Which lines of the material contain the word "Solutions"? Show each one.

> DATA FOR PROCESSING:
################
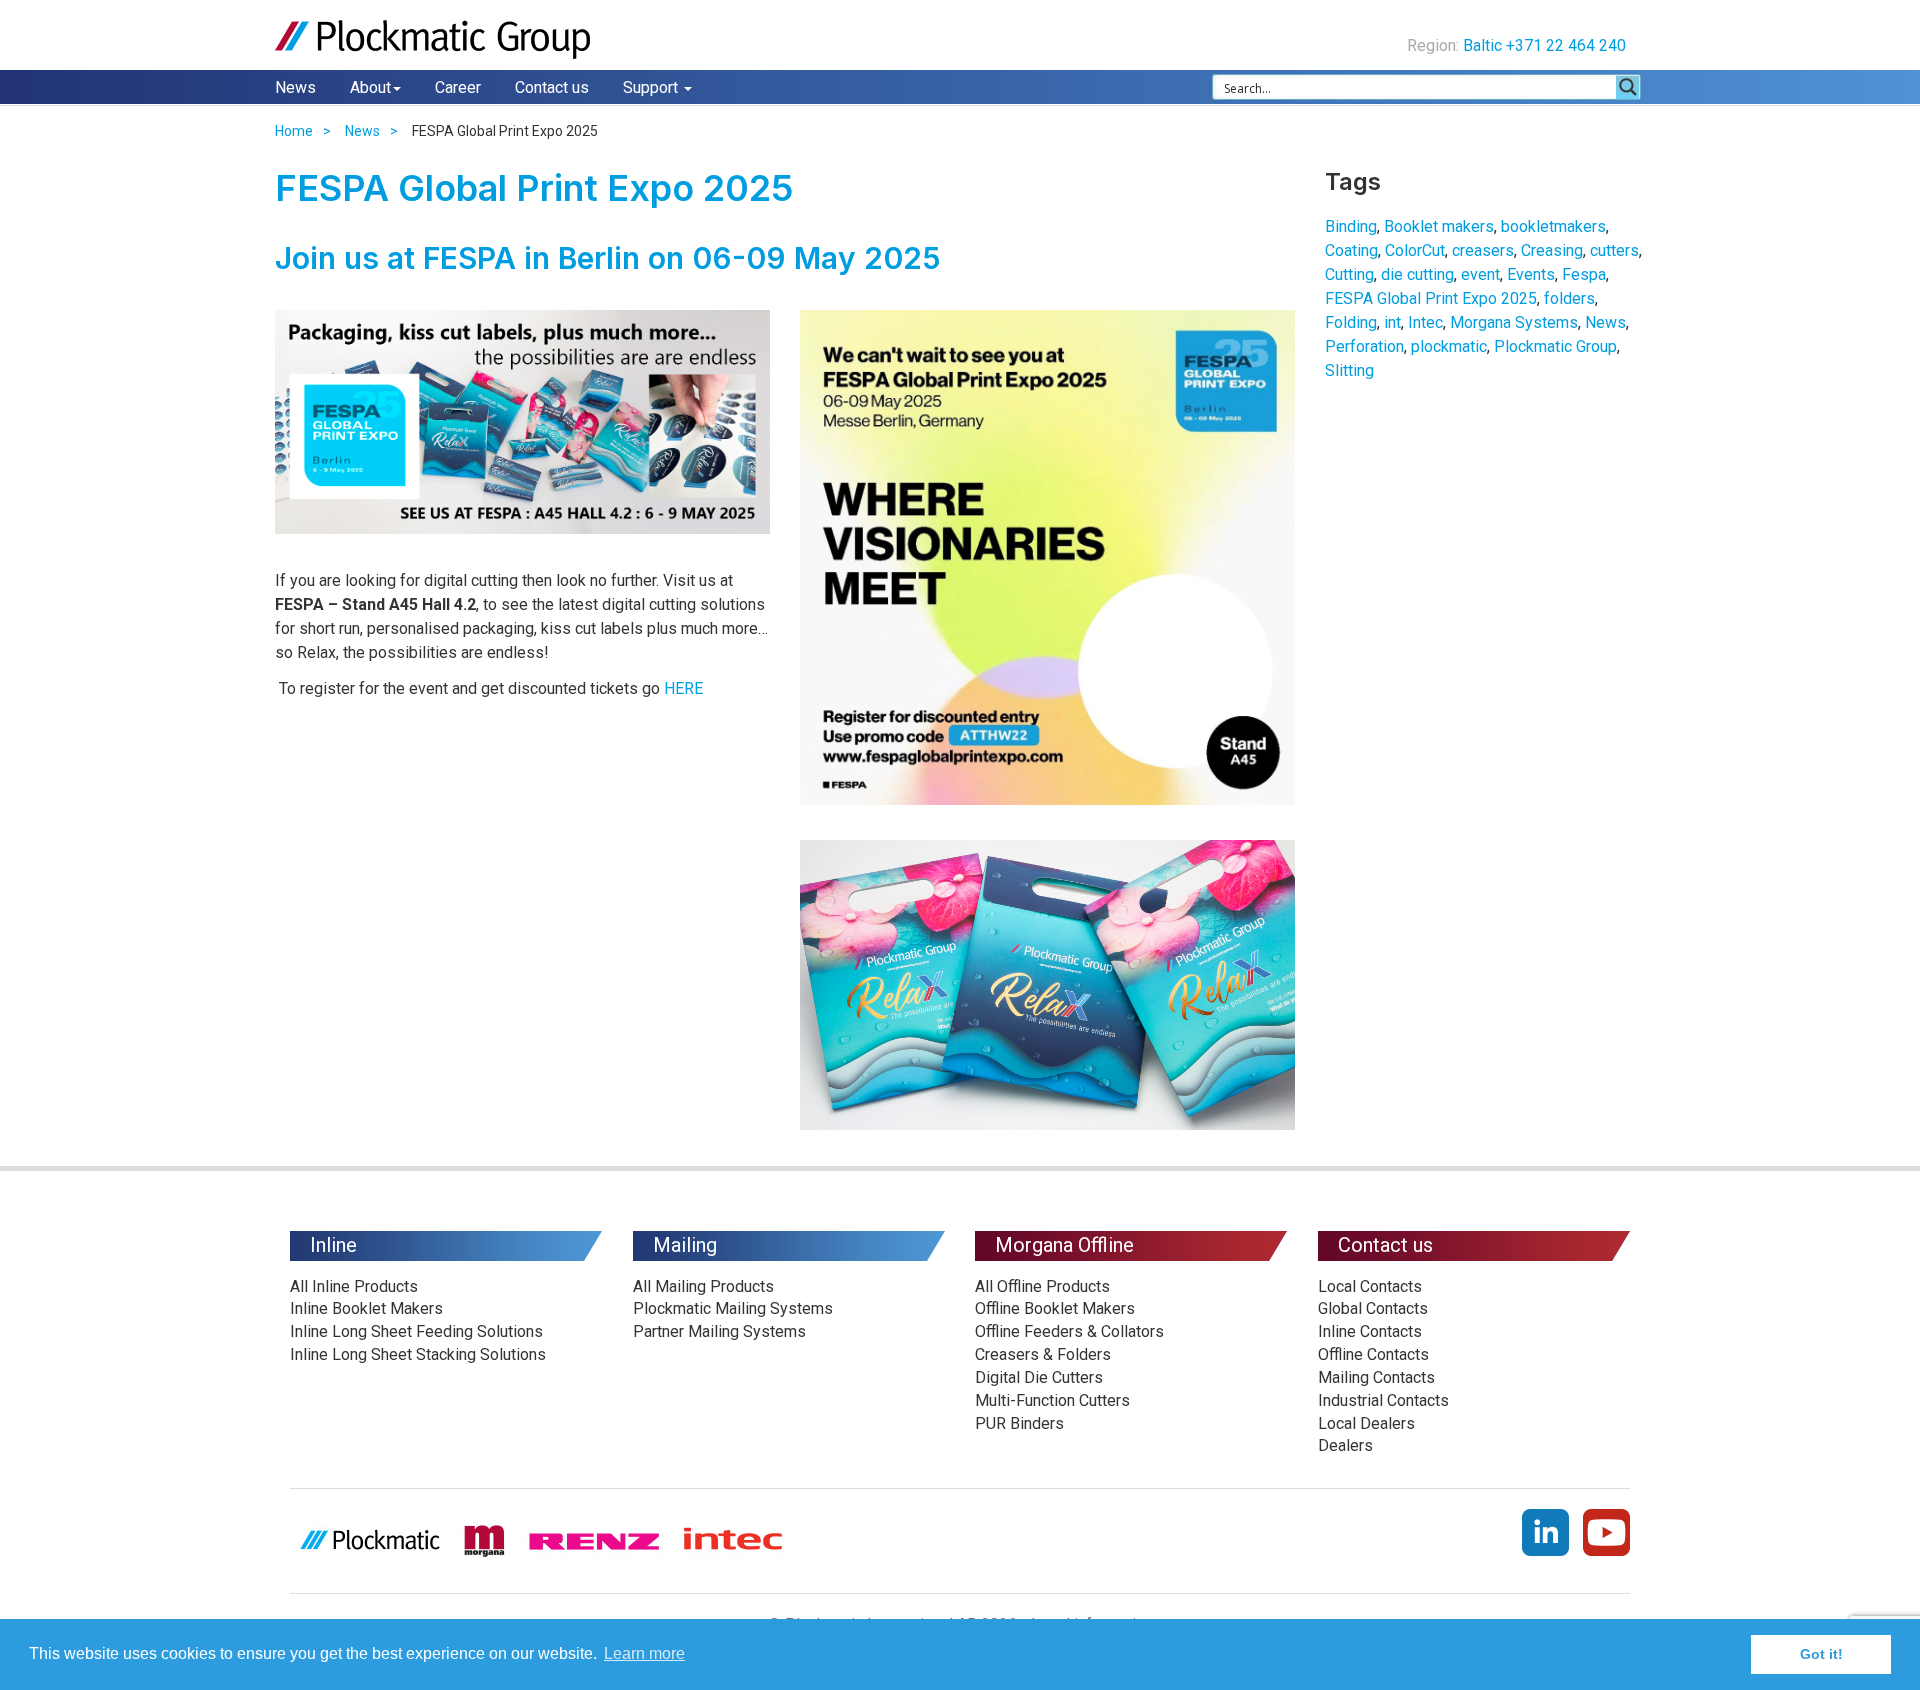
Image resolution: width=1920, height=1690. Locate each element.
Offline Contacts (1373, 1354)
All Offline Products (1042, 1286)
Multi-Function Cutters (1052, 1400)
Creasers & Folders (1043, 1354)
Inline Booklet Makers (366, 1308)
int (1392, 322)
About (370, 87)
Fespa (1584, 274)
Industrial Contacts (1383, 1400)
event (1480, 274)
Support (652, 87)
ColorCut (1415, 250)
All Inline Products (354, 1286)
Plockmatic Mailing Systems (733, 1308)
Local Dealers (1366, 1423)
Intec (1425, 322)
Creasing (1552, 250)
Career (458, 87)
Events (1531, 274)
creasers (1483, 250)
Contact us (552, 87)
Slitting (1349, 370)
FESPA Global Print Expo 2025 (1431, 298)
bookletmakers (1553, 226)
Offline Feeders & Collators (1069, 1331)
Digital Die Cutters (1039, 1377)
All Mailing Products (703, 1286)
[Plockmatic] (435, 39)
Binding (1351, 226)
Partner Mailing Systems (719, 1331)
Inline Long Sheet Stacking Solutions (418, 1354)
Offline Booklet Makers (1055, 1308)
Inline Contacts (1370, 1331)
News (295, 87)
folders (1569, 298)
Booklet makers (1439, 226)
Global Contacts (1373, 1308)
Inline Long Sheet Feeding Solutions (416, 1331)
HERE (683, 688)
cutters (1614, 250)
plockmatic (1449, 346)
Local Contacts (1370, 1286)
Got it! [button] (1821, 1654)
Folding (1351, 322)
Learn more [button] (644, 1653)
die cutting (1417, 274)
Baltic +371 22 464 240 (1546, 45)
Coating (1351, 250)
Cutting (1349, 274)
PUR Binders (1019, 1423)
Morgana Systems (1514, 322)
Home (294, 131)
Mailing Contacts (1376, 1377)
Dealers (1345, 1445)
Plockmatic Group (1555, 346)
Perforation (1364, 346)
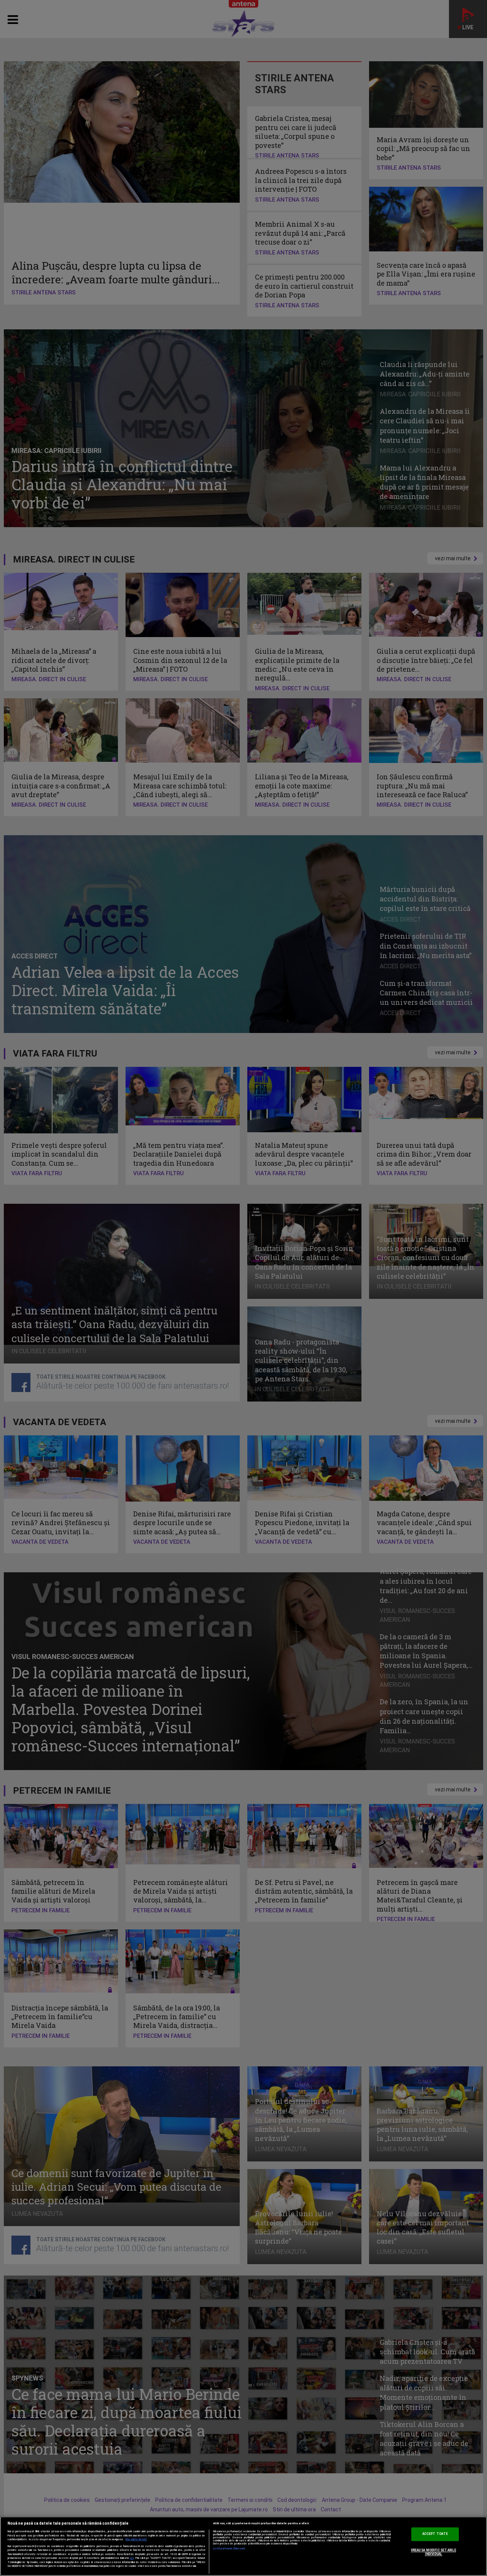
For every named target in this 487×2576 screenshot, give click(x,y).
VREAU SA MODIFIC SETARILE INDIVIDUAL (433, 2552)
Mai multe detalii (136, 2539)
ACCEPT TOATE (435, 2534)
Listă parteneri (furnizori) (229, 2548)
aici (132, 2558)
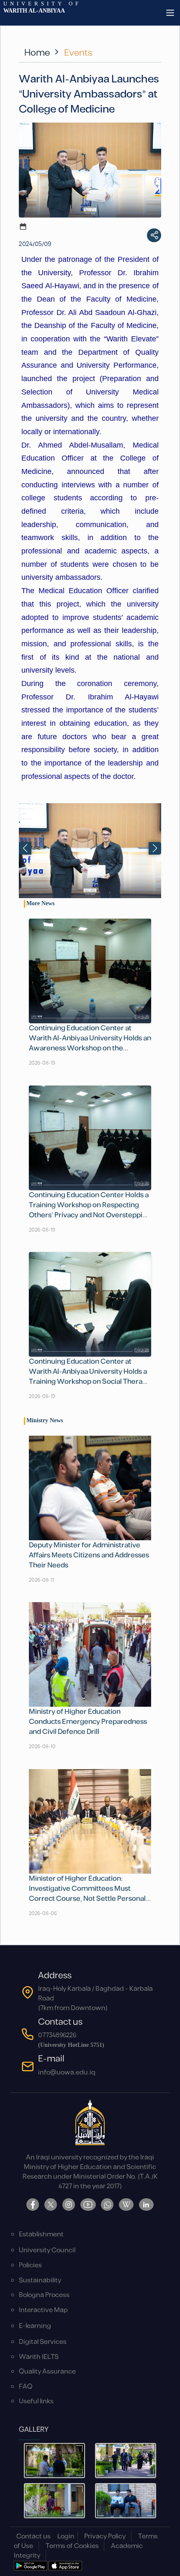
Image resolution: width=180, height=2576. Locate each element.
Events (78, 53)
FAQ (26, 2386)
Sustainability (40, 2280)
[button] (155, 848)
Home (37, 53)
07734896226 (57, 2035)
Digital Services (43, 2342)
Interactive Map (43, 2310)
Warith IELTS (39, 2357)
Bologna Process (44, 2295)
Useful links (36, 2401)
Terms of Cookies (72, 2546)
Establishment (41, 2234)
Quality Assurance (47, 2371)
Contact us (33, 2536)
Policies (30, 2265)
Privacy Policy (105, 2536)
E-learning (35, 2326)
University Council (47, 2250)
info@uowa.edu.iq (66, 2072)
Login (66, 2536)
################
> OUTPUT OF THE TASK:
Inline Long Sheet Stacking Solutions (418, 1354)
Inline Long Sheet Feeding Solutions (416, 1331)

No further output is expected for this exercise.